Let $K$ be a field and consider the ideal $I=(xz,yz)$ of $K[x,y,z]$. Find a primary decomposition of $I$.
Now I'd say the primary decomposition is $(z)\cap (x,y)$. To see that, we clearly have $(xz,yz)\subseteq (z)\cap (x,y)$ since each of the generators lies in each of the ideals. For the other way, I'm a little uncertain. My approach is negating the expression. So take an element $f$ which is not in $(xz,yz)$. This means that either $f$ consists of terms with $z$, or it consists of terms with $xy$, or it consists of constant terms. In either three cases, $f$ will also not be in $(z)\cap (x,y)$, so $(z)\cap (x,y)\subseteq (xz,yz)$. Is this correct?

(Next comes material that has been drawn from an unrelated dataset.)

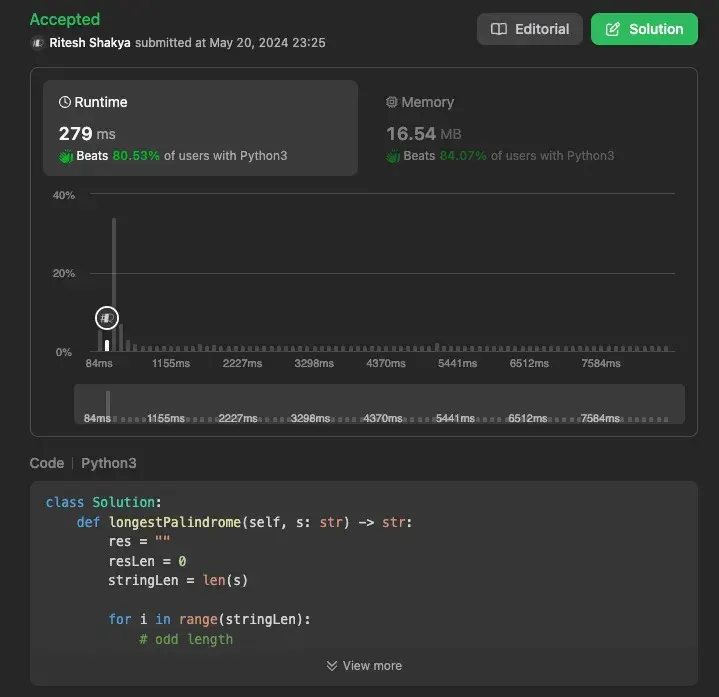
Task: Open the Editorial page
Action: (x=529, y=29)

Also I need to show that $(z)$ and $(x,y)$ are primary ideals. I do this by showing they are prime. $(x,y)$ is prime since $K[x,y,z]/(x,y)\cong K[z]$ is a integral domain, since $K$ is a field. For $(z)$, take $fg\in (z)$, so $fg=hz$ for some $h\in K[x,y,z]$. Assume $f\notin (z)$, so $f$ have a term, without $z$, but since $fg=hz$, then $g$ must have $z$ in all of it's terms, and so $g\in (z)$. Are this valid?